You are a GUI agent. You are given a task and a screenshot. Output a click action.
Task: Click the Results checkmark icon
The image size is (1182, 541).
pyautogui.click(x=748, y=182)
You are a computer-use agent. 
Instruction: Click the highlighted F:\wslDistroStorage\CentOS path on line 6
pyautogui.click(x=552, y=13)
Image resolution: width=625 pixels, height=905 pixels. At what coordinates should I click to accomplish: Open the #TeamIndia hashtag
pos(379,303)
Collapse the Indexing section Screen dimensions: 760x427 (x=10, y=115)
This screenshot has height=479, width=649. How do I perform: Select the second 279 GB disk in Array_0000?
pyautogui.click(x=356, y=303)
--
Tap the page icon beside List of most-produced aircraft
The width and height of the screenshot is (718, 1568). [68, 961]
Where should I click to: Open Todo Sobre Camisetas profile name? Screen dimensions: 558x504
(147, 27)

(Exercise): Within the material above, copy exactly the lines from the line that holds "Instruction: Click the" up to and including the line that holds "Collapse the Indexing".

(Solution to this task):
Instruction: Click the highlighted F:\wslDistroStorage\CentOS path on line 6
pyautogui.click(x=552, y=13)
Image resolution: width=625 pixels, height=905 pixels. At what coordinates should I click to accomplish: Open the #TeamIndia hashtag
pos(379,303)
Collapse the Indexing section Screen dimensions: 760x427 (x=10, y=115)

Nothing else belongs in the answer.